Coupling, shaft seal, inlet valve service, and bearing inspection on a lubricated rotary screw airend.

Category
Rotary Screw
Time
6–8 hr
Level
Advanced
Disclaimer — read before starting

This guide is general field reference for trained, qualified service technicians. It is not a substitute for the original equipment manufacturer's service manual, applicable codes (NEC, OSHA, ASME, local), or the judgment of a licensed professional. Procedures, torque values, pressures, refrigerants, and safety requirements vary by make, model, jurisdiction, and revision. Always verify against current OEM documentation and follow your employer's safety program. Working on compressed-air, electrical, pressure-vessel, and refrigerant systems can cause serious injury or death. By using this guide you accept all risk; AirCompDX and its authors disclaim all warranties and are not liable for any damage, injury, loss, or code violation arising from its use.
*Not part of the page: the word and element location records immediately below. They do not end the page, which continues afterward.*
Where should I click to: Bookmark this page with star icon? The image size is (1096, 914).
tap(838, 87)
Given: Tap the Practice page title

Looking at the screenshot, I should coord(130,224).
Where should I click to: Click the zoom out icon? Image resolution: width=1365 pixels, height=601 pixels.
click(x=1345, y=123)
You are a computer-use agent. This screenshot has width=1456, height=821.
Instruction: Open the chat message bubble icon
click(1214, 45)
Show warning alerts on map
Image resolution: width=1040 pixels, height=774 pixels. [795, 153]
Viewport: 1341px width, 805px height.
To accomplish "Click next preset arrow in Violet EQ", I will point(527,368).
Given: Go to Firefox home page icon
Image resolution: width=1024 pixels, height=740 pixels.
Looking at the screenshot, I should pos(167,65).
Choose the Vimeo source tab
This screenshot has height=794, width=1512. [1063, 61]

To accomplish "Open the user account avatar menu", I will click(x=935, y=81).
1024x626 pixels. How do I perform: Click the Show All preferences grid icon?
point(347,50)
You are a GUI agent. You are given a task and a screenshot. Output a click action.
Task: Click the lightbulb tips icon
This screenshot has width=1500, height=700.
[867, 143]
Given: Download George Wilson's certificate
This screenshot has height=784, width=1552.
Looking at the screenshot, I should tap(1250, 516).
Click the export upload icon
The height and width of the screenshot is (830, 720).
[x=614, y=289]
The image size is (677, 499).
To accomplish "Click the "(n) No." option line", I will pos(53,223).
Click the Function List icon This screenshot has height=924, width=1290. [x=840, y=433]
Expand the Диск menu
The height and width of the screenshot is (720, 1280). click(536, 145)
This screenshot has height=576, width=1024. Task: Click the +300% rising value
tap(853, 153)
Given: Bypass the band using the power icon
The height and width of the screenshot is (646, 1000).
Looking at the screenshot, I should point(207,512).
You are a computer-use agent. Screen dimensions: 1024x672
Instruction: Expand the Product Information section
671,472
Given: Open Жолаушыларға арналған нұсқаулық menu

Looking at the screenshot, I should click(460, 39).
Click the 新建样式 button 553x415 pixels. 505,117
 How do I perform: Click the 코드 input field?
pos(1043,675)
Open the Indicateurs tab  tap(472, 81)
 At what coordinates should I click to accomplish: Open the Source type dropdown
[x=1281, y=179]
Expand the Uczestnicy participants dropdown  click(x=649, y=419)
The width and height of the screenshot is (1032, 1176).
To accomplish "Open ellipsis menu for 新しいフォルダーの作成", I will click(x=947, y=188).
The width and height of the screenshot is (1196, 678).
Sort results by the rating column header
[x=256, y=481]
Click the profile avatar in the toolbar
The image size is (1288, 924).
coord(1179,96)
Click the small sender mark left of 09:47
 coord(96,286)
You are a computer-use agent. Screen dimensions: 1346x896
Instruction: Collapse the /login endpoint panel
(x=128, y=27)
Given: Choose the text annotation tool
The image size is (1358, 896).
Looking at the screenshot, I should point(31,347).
Vent sump pressure through the bleed valve and verify 0 psi at the gauge before opening any fluid line. Sump fluid is hot under load — let cool 30 minutes minimum.

Tools
  • Coupling alignment dial set or laser
  • Bearing puller / induction heater
  • Oil-analysis sample bottle (kept for trend)
  • Inlet valve rebuild kit per OEM
  • Torque wrench up to 150 ft-lb
Parts
  • Coupling element (rubber spider or steel grid)
  • Inlet/blowdown valve rebuild kit
  • Shaft seal (if leaking)
  • Sump fluid charge (OEM-spec coolant)
  • Air/oil separator element
  • Coalescing oil filter
  • Inlet air filter
Procedure
  1. 1
    Pre-shutdown sample

    Pull a hot oil sample for analysis before shutdown — wear-metal trend tells you whether to expect bearing work this PM cycle.

  2. 2
    LOTO and vent

    E-stop, open disconnect, LOTO. Open the manual blowdown until the sump gauge reads 0 and you hear no whoosh from the separator vent.

  3. 3
    Drain fluid and filter changes

    Drain sump warm (~100°F) for full evacuation. Replace oil filter, separator element (torque to OEM spec — over-torque crushes the seal), and inlet filter.

  4. 4
    Inlet/blowdown valve service

    Pull the inlet valve, replace diaphragm or piston seals per OEM kit. Check the blowdown solenoid filter and the orifice — blocked orifice = sump won't depressurize on stop.

  5. 5
    Coupling inspection

    Pull the coupling guard. Inspect the spider (rubber): any cracking, missing legs, or set means replace. For grid couplings, inspect the grid for fatigue and the housing for wear.

  6. 6
    Bearing condition check

    With the airend stopped, rotate by hand at the male shaft (some units have a turning lug). Listen and feel for roughness. Vibration baseline: take ISO 10816 readings before and after — rising trend = bearing work next PM.

  7. 7
    Shaft seal inspection

    Any visible fluid streaks below the airend shaft seal = replace. A weeping seal on a flooded screw means contaminated coupling and risk of rust on the motor shaft.

  8. 8
    Refill and bump

    Refill sump to top of sight glass with OEM-spec coolant — do not mix brands or chemistries. Bar over by hand if accessible.

  9. 9
    Realign coupling

    Set dial or laser alignment to OEM spec (commonly ≤0.002" parallel, ≤0.0005"/in angular). Recheck after 24 h of operation — soft-foot and thermal growth often show up overnight.

  10. 10
    Commissioning run

    Start, run unloaded 10 min, then loaded. Verify sump pressure builds to setpoint, discharge temp stabilizes (typ. 180–200°F), and amp draw is within nameplate.

  11. 11
    Post-PM sample and log

    Pull a fresh oil sample 50 hours after PM as a new baseline. File alignment readings, vibration baseline, and amp draw in the unit PM record.